Mit der Gestaltung des Spa im Tschuggen Grand Hotel setzte der Schweizer Architekt Mario Botta die Segel für eine neue Gattung luxuriöser alpiner Skiresorts.

Foto: Tschuggen Grand Hotel Arosa

Das golden beleuchtete Hotel The Chedi im nächtlichen Andermatter Dorfzentrum

The Chedi Andermatt

Ein güldenes Fassendendetail des Intercontinental in Davos

Intercontinental Davos

Die zurückhaltende Außenhaut des Nira Alpina mit Neon Beschriftung in Surlej

Stefan Rambow

Skifahren ist Luxus, heißt es: Ausrüstung, Liftkarten und das ganze Drumherum sind schon derart kostspielig, dass sich viele diese Freizeitaktivität nicht mehr leisten können oder wollen. Aber ist Skifahren, respektive der Skiurlaub, dadurch auch luxuriös? Wo Wintersportorte gezielt auf finanzstarke Gäste setzten und mit gut gestalteten Hotels locken, entstehen zumindest so etwas wie neue Komfortzonen an der Piste.

Im Schweizer Bergdorf Andermatt im Norden des Gotthardmassivs will etwa der ägyptische Investor Samih Sawiris gerade das größte Edel-Skiresort der Alpen errichten: sechs Hotels auf Vier- und Fünf-Sterne-Niveau, dazu 500 Appartements und 25 Ferienvillen, die Erweiterung des lokalen Skigebiets ist für die Saison 2016/17 in Aussicht gestellt. Ende Dezember 2013 wurde mit dem Hotel The Chedi Andermatt das Leitprojekt dieses Mega-Vorhabens eröffnet. Dieses und einige weitere Schweizer Häuser lassen jedenfalls eindeutig einen (Ski-)Hang zum Luxus erkennen.

Im Kern ein Dorf

Die Planungsvorgabe an Architekt und Designer Jean-Michel Gathy für den Bau des The Chedi Andermatt klang einfach: die Standards möglichst hoch setzen. Das Ergebnis schaut nun aus wie ein überdimensioniertes Schweizer Chalet mit vorgesetztem Holzlamellen-Raster. In Grundstruktur und Materialien der traditionellen lokalen Architektur verhaftet, entspricht die Ausdehnung des Resorts aber fast dem ursprünglichen mittelalterlichen Dorfkern. Überraschend: Der Riesenkomplex wirkt dennoch nicht fehl am Platz.

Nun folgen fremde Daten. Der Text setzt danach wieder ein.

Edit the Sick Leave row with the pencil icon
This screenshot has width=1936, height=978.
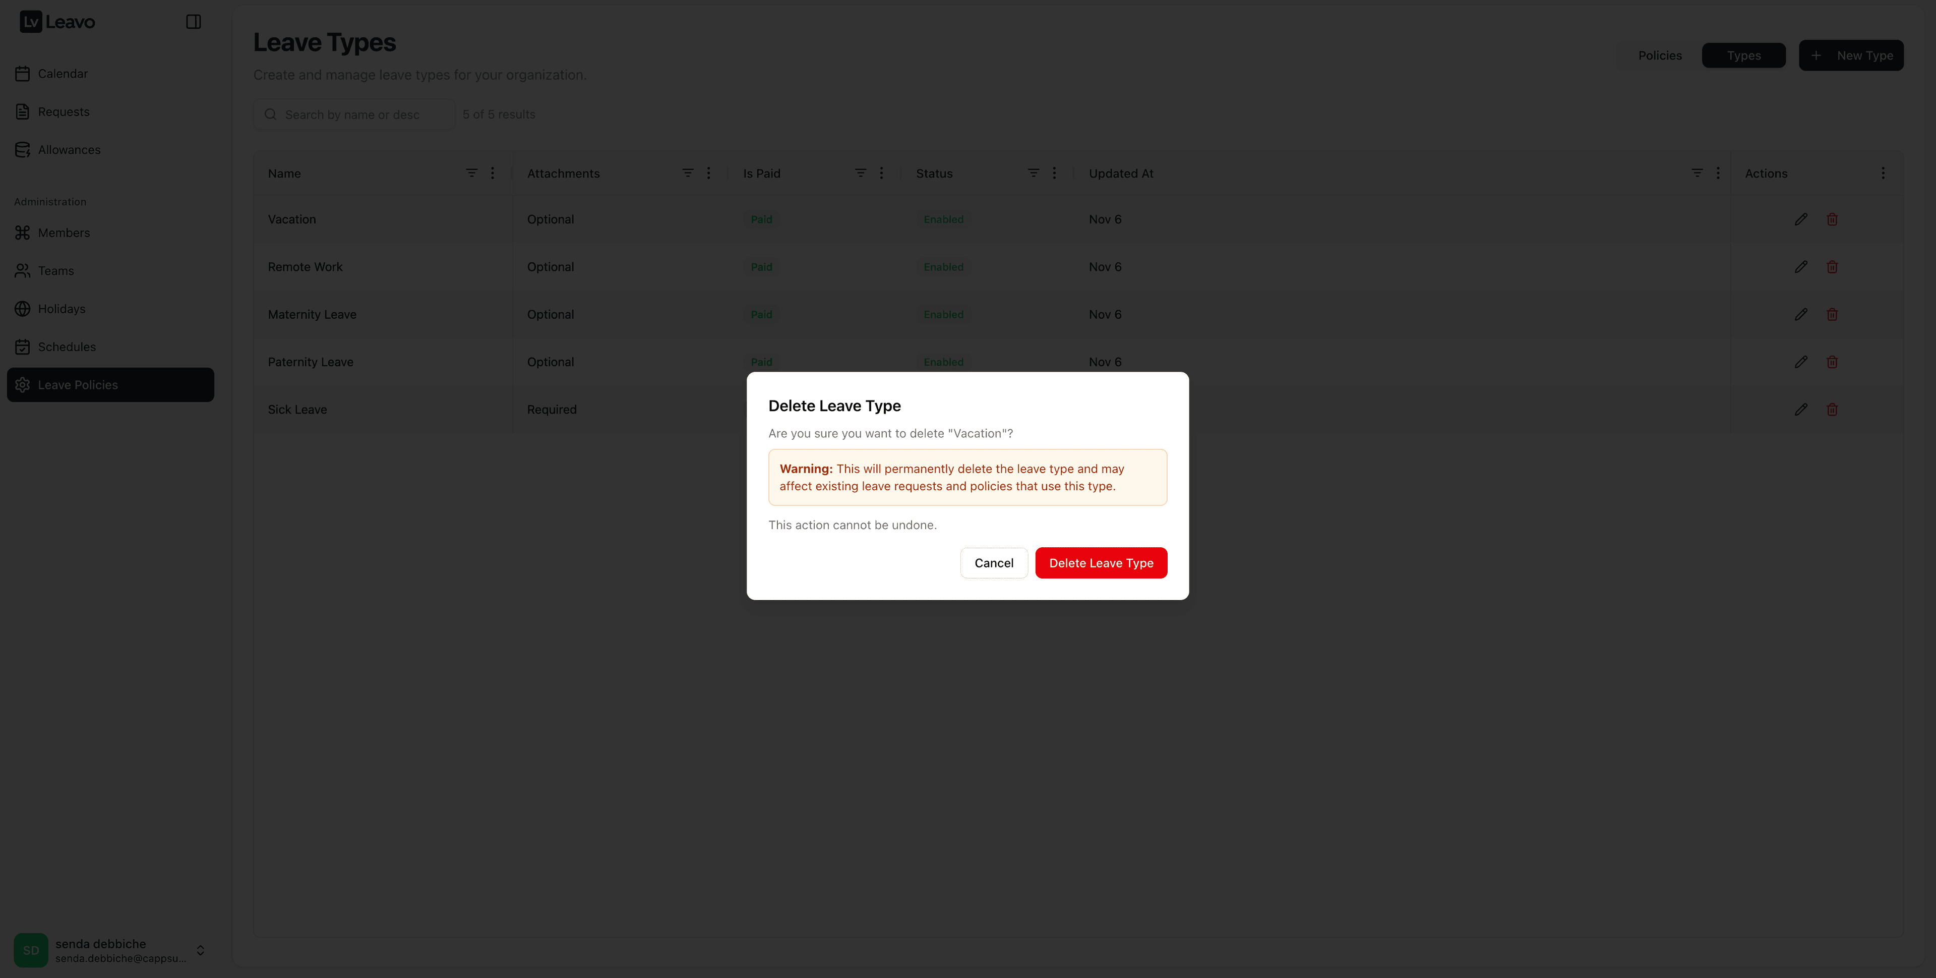[x=1801, y=409]

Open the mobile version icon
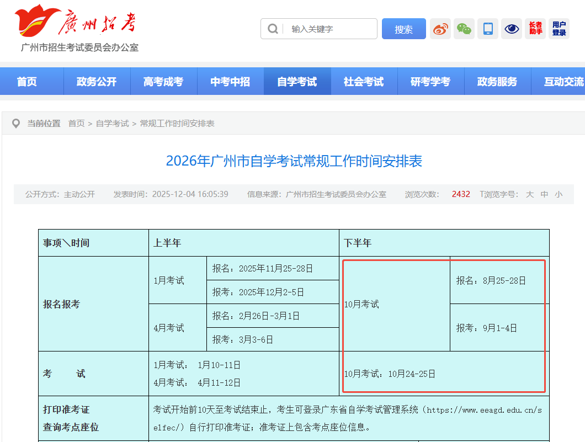488,29
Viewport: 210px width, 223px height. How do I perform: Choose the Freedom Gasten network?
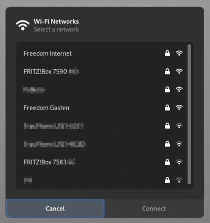pyautogui.click(x=102, y=108)
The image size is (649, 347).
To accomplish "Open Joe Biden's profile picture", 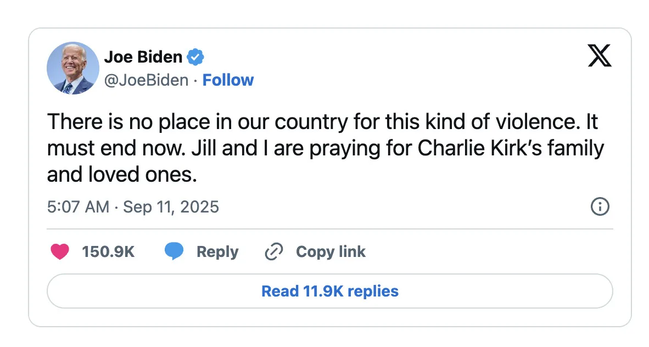I will point(73,68).
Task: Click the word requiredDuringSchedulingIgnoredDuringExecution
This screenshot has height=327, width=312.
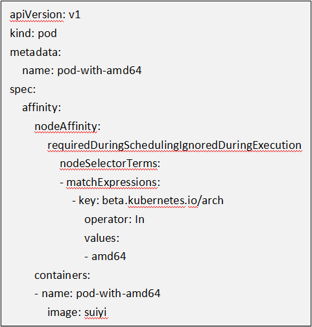Action: tap(174, 146)
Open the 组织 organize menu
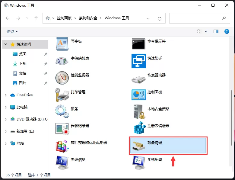The width and height of the screenshot is (235, 180). [12, 31]
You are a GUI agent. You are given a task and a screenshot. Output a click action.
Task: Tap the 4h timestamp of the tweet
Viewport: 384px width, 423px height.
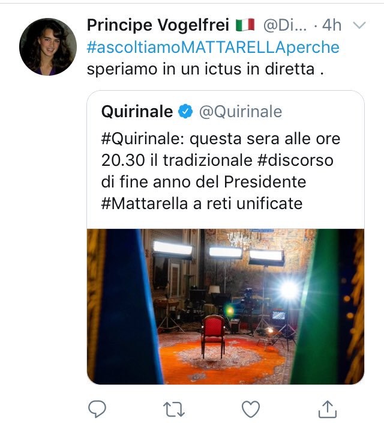(x=332, y=25)
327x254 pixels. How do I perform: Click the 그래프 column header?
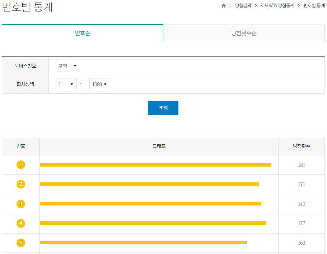click(x=159, y=146)
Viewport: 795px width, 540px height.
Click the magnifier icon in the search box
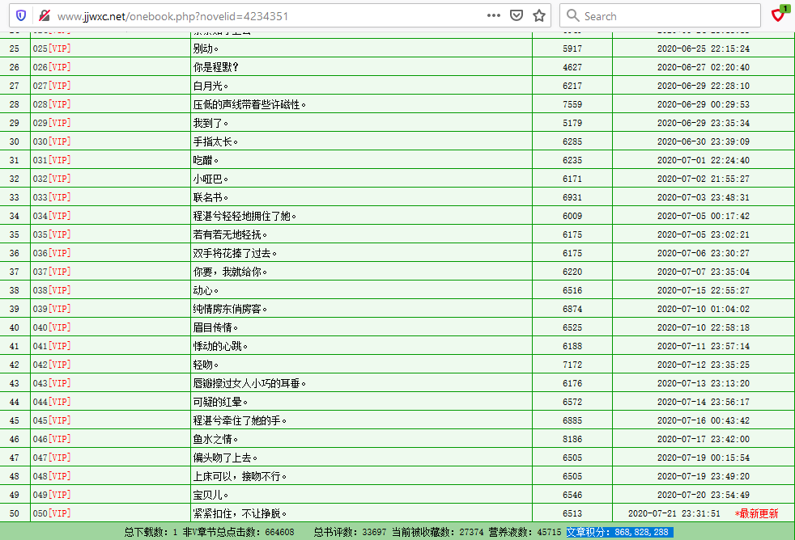click(x=572, y=15)
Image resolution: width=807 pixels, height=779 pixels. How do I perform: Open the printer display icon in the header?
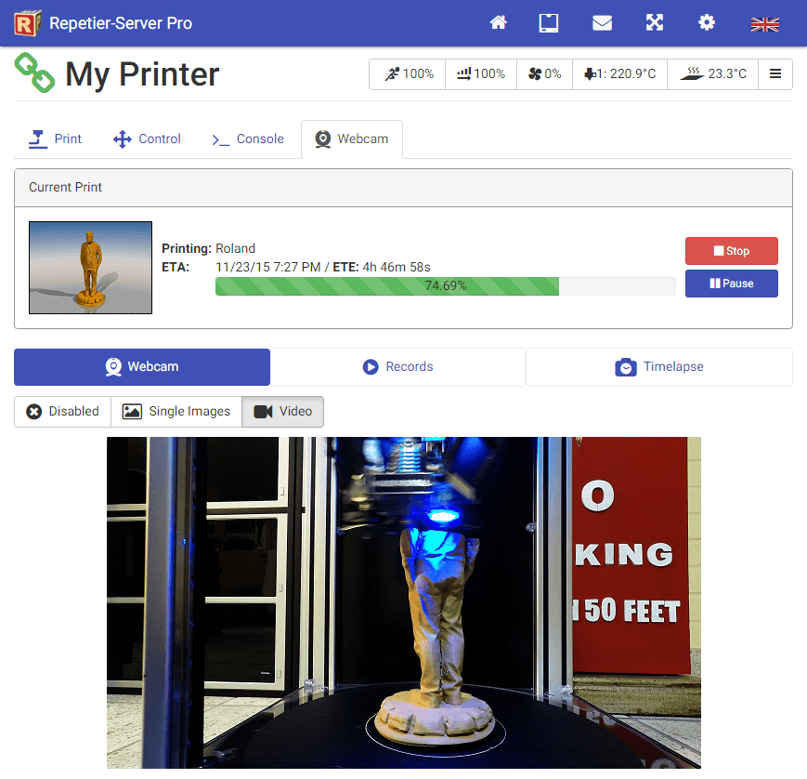pyautogui.click(x=549, y=23)

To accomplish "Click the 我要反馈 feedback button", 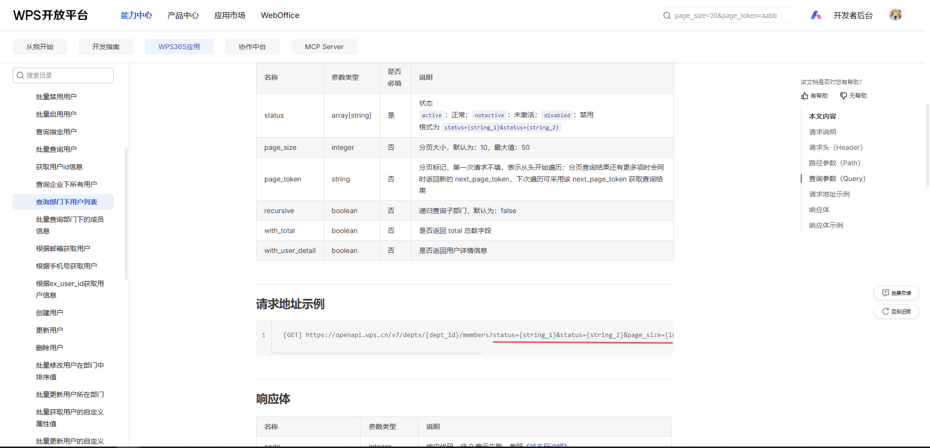I will click(896, 293).
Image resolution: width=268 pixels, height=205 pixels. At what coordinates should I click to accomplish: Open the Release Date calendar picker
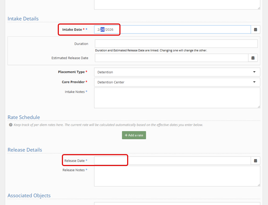click(255, 161)
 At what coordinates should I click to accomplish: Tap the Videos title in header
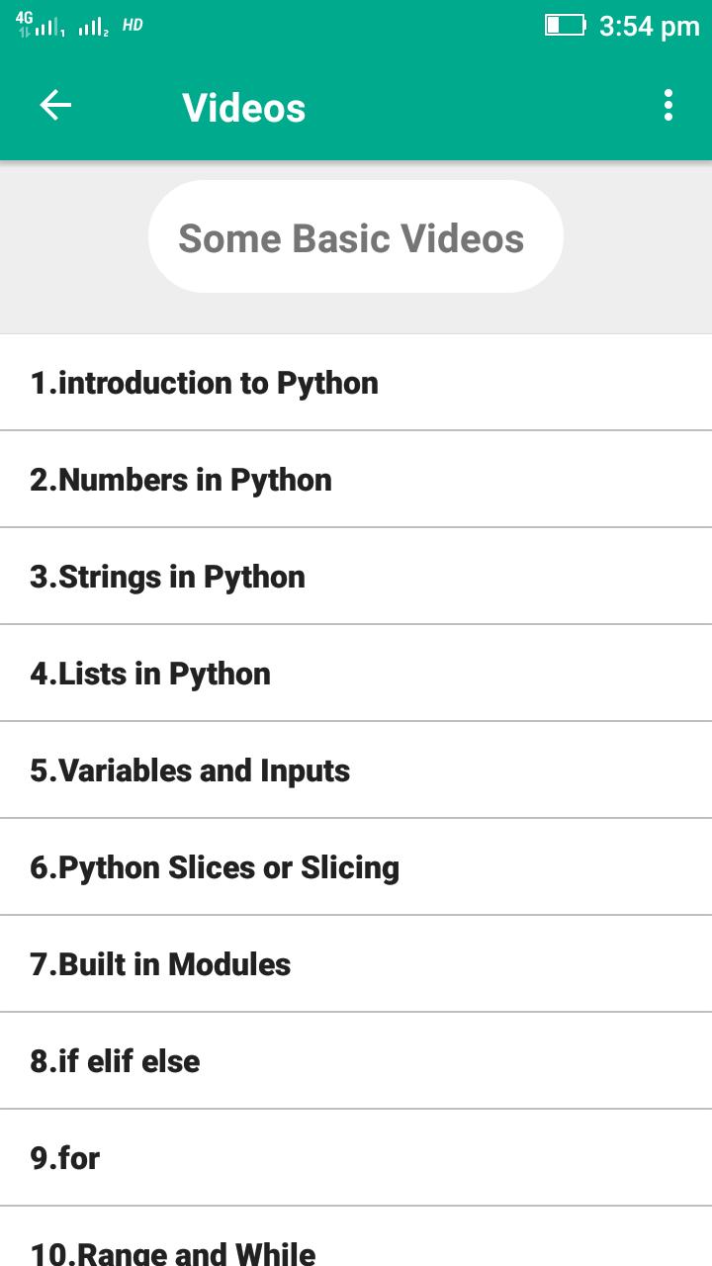244,107
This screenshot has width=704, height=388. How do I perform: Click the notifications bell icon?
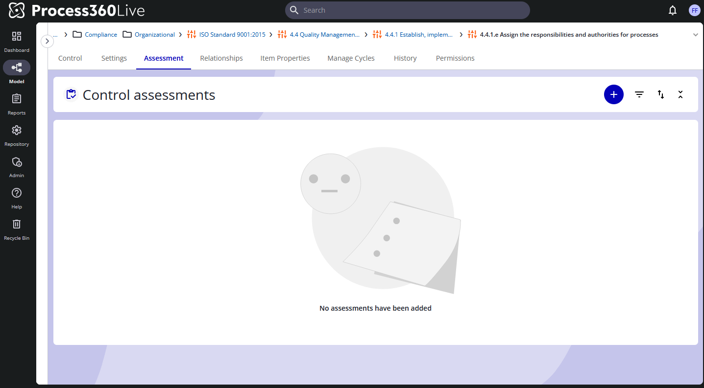[x=673, y=10]
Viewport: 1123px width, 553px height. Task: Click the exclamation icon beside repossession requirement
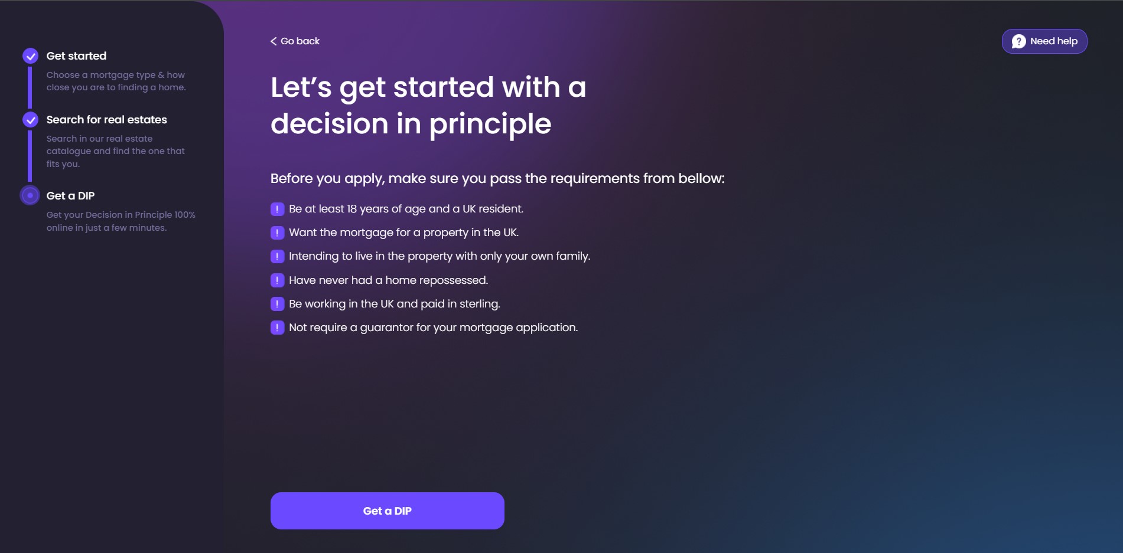(x=277, y=280)
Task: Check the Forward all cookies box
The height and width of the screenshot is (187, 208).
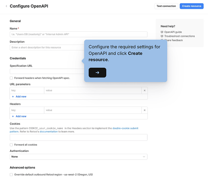Action: [11, 145]
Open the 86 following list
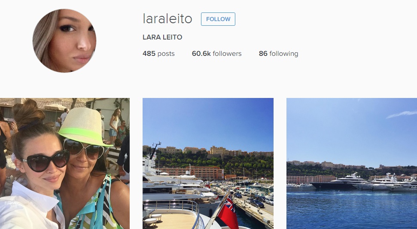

Im Inneren des Hauptgebäudes fächert sich die Lobby zum Loungebereich auf. Alpine Musts wie lodernde Kaminfeuer und Wolldecken wurden hier mit asiatischer Eleganz - dem Markenzeichen des Hotelbetreibers GHM - kombiniert. Gepflegtes Lümmeln in beleuchtete Klubgarnituren mit fellbezogenen Polstern und Ledersesseln sollte da nicht allzu schwer fallen. Aber das konzentrierte Lesen? Bei den sogenannten "Bibliotheken" handelt es sich jedenfalls um Bereiche mit einem begehbaren Zigarren-Humidor und wandhohen Weinkühlschränken.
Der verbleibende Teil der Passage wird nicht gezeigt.